## What you will do
Please transcribe exactly, and only, the lines of the data below between the line holding "Mailgun Setup - Siteground" and the line holding "КОЛЛЕКЦИИ (965, 107)", inclusive.

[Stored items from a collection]
########

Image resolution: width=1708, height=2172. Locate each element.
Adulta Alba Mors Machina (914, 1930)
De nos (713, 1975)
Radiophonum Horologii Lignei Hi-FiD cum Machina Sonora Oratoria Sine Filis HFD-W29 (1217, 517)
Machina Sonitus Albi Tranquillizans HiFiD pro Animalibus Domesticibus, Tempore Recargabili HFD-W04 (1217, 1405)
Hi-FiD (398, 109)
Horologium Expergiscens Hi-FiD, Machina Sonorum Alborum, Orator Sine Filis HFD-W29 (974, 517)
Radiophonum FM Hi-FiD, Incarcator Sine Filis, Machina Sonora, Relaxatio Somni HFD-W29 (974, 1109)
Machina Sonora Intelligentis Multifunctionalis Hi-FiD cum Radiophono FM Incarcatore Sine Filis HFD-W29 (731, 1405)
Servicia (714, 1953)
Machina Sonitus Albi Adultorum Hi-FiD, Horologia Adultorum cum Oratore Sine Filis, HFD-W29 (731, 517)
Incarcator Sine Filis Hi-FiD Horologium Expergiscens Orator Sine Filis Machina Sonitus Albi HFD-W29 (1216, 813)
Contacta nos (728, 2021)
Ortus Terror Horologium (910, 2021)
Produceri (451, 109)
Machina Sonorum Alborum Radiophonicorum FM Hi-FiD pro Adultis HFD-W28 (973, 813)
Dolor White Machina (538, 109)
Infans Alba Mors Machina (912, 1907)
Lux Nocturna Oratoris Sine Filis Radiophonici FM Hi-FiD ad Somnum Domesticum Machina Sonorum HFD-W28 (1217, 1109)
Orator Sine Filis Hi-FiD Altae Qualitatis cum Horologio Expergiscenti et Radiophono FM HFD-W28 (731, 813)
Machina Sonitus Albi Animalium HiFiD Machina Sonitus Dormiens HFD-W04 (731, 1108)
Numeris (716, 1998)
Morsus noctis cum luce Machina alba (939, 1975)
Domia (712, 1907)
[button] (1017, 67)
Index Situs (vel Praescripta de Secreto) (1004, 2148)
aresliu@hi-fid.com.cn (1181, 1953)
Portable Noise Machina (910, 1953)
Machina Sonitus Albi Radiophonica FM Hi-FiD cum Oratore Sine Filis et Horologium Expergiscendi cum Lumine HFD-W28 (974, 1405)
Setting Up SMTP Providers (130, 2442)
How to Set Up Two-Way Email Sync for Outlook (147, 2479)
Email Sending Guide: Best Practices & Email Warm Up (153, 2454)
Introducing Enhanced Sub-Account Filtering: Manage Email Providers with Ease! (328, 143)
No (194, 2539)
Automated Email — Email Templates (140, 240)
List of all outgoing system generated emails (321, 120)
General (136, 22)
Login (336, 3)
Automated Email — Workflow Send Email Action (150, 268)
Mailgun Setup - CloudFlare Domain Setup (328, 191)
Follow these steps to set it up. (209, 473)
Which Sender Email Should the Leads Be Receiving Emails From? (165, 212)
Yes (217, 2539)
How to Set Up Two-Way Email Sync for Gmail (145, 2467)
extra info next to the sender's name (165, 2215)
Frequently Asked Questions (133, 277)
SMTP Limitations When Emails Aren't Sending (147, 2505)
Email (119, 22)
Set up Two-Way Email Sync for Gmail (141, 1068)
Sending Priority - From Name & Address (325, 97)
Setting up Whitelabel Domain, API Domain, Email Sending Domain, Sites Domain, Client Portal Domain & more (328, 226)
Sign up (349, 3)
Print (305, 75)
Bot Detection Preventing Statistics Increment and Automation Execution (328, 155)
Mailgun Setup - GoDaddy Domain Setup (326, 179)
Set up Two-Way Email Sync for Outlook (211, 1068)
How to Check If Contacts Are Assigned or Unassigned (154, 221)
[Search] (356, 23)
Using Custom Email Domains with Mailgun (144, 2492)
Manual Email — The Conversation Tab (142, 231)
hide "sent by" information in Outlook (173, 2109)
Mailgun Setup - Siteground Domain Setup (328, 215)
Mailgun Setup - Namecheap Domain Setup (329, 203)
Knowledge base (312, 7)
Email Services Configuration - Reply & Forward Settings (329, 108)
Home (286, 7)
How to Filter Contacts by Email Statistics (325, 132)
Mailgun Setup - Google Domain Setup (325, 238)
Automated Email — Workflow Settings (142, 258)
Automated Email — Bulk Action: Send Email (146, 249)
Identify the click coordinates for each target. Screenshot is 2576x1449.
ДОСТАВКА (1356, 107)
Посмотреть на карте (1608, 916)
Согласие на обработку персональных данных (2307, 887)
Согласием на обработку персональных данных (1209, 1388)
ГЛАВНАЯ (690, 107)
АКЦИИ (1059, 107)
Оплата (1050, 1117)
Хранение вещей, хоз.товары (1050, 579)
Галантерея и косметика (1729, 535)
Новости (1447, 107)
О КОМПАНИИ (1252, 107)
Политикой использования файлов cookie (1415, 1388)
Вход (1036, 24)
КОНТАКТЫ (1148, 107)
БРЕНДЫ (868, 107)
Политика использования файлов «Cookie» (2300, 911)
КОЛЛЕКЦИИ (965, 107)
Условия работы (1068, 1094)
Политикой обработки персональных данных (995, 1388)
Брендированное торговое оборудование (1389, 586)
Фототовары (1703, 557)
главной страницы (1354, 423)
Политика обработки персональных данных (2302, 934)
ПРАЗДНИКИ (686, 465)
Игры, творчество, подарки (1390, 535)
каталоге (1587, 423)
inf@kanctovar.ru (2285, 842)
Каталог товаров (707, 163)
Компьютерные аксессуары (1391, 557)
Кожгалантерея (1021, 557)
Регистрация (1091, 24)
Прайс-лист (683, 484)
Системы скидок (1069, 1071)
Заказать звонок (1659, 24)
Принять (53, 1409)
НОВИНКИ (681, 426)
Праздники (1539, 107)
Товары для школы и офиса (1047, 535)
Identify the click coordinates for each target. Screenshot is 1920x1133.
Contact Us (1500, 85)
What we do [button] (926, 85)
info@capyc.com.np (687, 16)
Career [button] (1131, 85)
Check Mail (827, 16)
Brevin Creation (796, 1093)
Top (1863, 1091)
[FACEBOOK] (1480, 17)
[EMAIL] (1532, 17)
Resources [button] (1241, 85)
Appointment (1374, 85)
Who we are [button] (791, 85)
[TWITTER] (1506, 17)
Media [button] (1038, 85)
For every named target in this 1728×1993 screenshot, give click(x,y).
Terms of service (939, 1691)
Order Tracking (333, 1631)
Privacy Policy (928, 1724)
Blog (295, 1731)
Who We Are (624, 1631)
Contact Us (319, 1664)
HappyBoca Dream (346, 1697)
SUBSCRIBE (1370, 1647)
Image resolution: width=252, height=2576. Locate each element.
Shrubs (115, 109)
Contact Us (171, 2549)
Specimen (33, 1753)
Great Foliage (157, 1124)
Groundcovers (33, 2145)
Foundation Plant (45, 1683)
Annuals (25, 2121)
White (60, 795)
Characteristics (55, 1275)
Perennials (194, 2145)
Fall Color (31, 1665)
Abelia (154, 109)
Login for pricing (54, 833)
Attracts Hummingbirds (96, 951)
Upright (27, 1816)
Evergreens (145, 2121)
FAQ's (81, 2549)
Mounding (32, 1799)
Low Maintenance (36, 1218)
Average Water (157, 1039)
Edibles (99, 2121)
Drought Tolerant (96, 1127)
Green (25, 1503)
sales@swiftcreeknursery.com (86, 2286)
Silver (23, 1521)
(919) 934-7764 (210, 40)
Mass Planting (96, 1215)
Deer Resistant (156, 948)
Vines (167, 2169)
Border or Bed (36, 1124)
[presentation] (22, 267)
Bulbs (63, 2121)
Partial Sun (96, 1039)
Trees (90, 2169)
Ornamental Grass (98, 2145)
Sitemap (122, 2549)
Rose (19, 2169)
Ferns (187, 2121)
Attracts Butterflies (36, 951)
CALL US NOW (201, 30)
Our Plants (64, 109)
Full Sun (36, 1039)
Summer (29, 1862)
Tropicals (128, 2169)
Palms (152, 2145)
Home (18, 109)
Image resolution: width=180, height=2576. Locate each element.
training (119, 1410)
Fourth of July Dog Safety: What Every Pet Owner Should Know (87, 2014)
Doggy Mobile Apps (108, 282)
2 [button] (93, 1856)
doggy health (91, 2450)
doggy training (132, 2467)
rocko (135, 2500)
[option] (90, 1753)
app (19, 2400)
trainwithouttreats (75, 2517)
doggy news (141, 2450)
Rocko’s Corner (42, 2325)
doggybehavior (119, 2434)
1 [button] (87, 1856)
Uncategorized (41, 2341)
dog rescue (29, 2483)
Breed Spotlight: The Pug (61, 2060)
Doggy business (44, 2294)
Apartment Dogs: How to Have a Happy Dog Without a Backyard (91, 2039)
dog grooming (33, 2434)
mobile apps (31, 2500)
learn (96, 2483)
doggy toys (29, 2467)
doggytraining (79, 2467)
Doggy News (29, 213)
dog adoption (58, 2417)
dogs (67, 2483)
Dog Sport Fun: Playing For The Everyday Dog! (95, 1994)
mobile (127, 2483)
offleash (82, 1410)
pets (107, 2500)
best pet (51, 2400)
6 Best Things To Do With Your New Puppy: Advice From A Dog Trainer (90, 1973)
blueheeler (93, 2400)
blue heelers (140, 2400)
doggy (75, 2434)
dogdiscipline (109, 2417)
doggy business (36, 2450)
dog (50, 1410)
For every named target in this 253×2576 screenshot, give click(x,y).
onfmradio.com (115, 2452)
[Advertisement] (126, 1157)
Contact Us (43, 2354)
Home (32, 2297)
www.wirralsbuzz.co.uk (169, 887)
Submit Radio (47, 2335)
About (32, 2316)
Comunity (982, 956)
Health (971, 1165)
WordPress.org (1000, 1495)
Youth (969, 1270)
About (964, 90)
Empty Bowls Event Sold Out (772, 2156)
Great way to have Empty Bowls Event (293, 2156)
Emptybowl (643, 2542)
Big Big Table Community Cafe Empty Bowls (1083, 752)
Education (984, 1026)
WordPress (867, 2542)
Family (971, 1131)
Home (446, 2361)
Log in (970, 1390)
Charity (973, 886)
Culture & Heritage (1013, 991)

########

## Exercise response
Mailgun Setup - Siteground Domain Setup (328, 215)
Mailgun Setup - Namecheap Domain Setup (329, 203)
Knowledge base (312, 7)
Email Services Configuration - Reply & Forward Settings (329, 108)
Home (286, 7)
How to Filter Contacts by Email Statistics (325, 132)
Mailgun Setup - Google Domain Setup (325, 238)
Automated Email — Workflow Settings (142, 258)
Automated Email — Bulk Action: Send Email (146, 249)
Identify the click coordinates for each target. Screenshot is 2576x1449.
ДОСТАВКА (1356, 107)
Посмотреть на карте (1608, 916)
Согласие на обработку персональных данных (2307, 887)
Согласием на обработку персональных данных (1209, 1388)
ГЛАВНАЯ (690, 107)
АКЦИИ (1059, 107)
Оплата (1050, 1117)
Хранение вещей, хоз.товары (1050, 579)
Галантерея и косметика (1729, 535)
Новости (1447, 107)
О КОМПАНИИ (1252, 107)
Политикой использования файлов cookie (1415, 1388)
Вход (1036, 24)
КОНТАКТЫ (1148, 107)
БРЕНДЫ (868, 107)
Политика использования файлов «Cookie» (2300, 911)
КОЛЛЕКЦИИ (965, 107)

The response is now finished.